◆ 解答すべき課題
- a) 本文によると、鍋がない状況で水を沸かすにはどのような方法がありますか。
- b) 本文のうち「しかしながら、それでも水を沸」を含む語句で始まり「言うまでも無いことであろう。」で終わる部分を、「すさまじい」を「驚くべき」に置き換えて書き直してください。

◆ 本文

* * * * * * *

地面での湯沸し

火は焚けるが鍋は無い。そういう状況というのは結構あるものである。

そもそも、火をおこすこと自体は原始的なもみ錐式の発火法(もみぎりしき:手をすり合わせて棒を回転させて行う発火法)などで行えるため、木とあとはとがった石でもあれば木を加工して発火することができる。

一方で鍋は火に耐えられる素材で、なおかつ容器状でなければならないので、簡単に得られるような物ではない。水を沸かしたりするのに大変便利な道具であるが調達は容易でないのだ。

しかしながら、それでも水を沸かさないとならない状況という物はある。サバイバル時では治療など望むべくも無いので万が一にでも水にあたってしまうわけにはいけないが、水は摂取しなければならないので、川だろうがどぶだろうが、水をなんとかして飲まなければならないからだ。

鍋がないからと煮沸しないわけにもいかず、何とかしなければならないときにそれを何とかするすさまじい方法がある。地面を容器にして焼け石で水を沸かすのである。

上の動画では掘った穴に粘土を貼り付けているが、湿らせた土を練った物でもある程度の止水性があり、水溜りを作ることができる。

この方法であれば、鍋が無かろうとも火と石があれば水を沸かすことができる。土も灰もゴミも少しばかり入るかも知れないがまとめて煮沸し消毒してしまうから大きな問題はない。

なお、もちろんのことであるが、味はひどいレベルであるから鍋が調達できる場合はそのほうがいいのは言うまでも無いことであろう。

* * * * * * *

◆ 提供情報
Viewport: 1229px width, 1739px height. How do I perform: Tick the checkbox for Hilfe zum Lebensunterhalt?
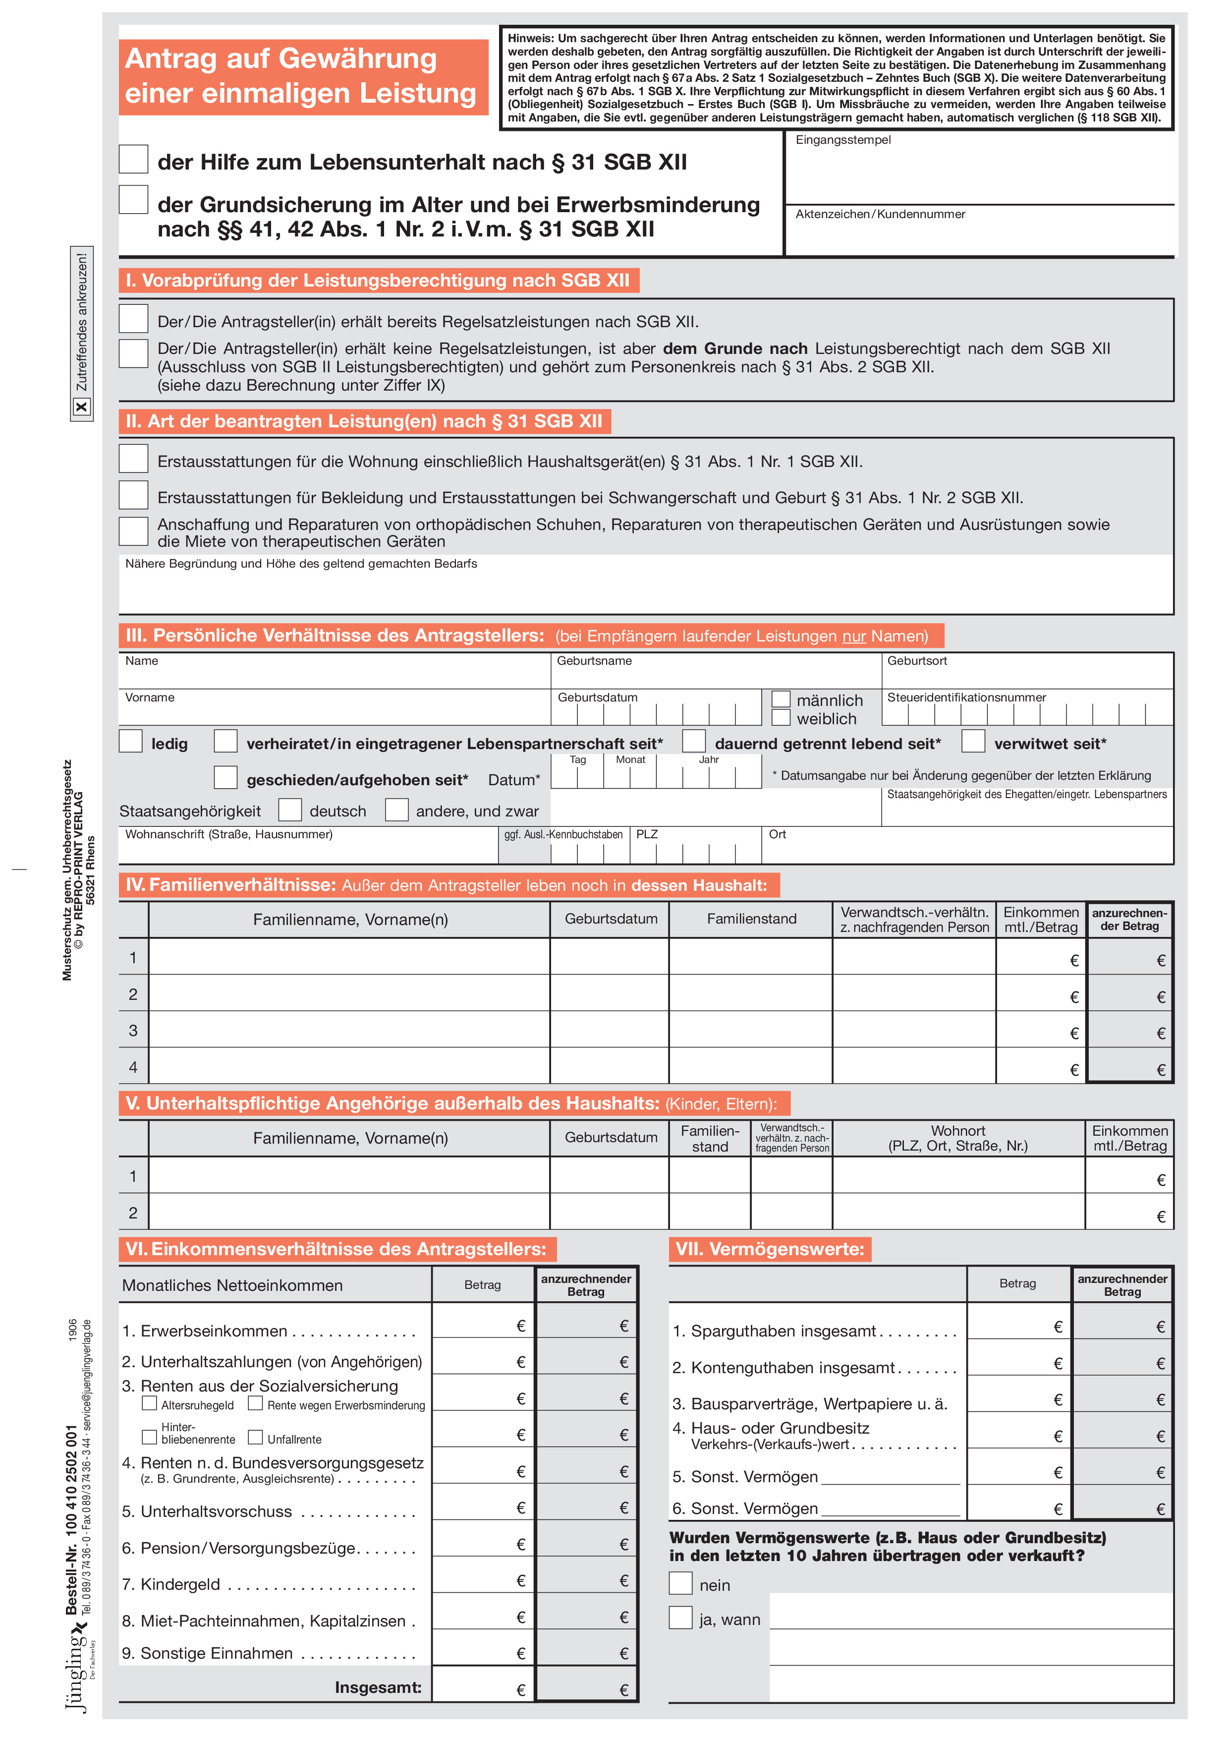click(x=133, y=160)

* * * * * * *

◆ 課題の解答
- a) 地面を容器にして、焼け石で水を沸かす方法です。

- b)
しかしながら、それでも水を沸かさないとならない状況という物はある。サバイバル時では治療など望むべくも無いので万が一にでも水にあたってしまうわけにはいけないが、水は摂取しなければならないので、川だろうがどぶだろうが、水をなんとかして飲まなければならないからだ。

鍋がないからと煮沸しないわけにもいかず、何とかしなければならないときにそれを何とかする驚くべき方法がある。地面を容器にして焼け石で水を沸かすのである。

上の動画では掘った穴に粘土を貼り付けているが、湿らせた土を練った物でもある程度の止水性があり、水溜りを作ることができる。

この方法であれば、鍋が無かろうとも火と石があれば水を沸かすことができる。土も灰もゴミも少しばかり入るかも知れないがまとめて煮沸し消毒してしまうから大きな問題はない。

なお、もちろんのことであるが、味はひどいレベルであるから鍋が調達できる場合はそのほうがいいのは言うまでも無いことであろう。